* _Your assignment_
Among the lines of this listing, count those that include "agent" and state the count by itself.

(Data for this task begins)

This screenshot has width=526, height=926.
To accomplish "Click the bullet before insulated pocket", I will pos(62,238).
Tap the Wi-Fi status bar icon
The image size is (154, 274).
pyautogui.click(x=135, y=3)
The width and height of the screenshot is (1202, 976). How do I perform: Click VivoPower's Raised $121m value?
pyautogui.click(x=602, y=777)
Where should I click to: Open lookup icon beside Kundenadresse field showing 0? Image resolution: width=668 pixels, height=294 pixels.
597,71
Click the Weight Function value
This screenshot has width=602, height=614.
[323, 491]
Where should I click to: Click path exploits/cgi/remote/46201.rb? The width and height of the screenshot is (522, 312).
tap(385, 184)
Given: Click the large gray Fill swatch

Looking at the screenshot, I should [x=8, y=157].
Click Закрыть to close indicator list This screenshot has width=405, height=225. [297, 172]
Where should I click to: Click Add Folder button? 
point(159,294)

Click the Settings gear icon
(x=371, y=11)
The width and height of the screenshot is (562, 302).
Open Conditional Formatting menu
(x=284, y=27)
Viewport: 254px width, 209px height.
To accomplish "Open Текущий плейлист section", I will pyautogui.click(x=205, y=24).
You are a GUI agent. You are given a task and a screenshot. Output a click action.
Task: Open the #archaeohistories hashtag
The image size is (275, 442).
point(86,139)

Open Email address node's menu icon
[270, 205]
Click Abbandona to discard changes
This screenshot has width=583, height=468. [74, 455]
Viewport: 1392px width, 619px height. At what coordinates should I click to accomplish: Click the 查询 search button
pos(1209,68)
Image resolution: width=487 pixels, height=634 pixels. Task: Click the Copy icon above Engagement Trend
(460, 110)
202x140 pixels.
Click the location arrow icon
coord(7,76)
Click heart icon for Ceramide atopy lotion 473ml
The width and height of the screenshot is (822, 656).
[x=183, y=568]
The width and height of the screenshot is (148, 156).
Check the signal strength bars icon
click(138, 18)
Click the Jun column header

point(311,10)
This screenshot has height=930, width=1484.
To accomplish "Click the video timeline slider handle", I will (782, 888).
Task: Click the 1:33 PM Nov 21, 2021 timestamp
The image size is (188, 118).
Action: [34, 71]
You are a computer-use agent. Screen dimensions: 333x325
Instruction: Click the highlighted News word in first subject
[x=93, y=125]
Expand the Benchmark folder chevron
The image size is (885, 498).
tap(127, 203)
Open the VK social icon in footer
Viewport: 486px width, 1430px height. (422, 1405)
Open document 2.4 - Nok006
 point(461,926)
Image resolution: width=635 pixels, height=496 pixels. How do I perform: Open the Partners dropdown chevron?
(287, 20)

(Data for this task ends)

* _Answer for the task_
2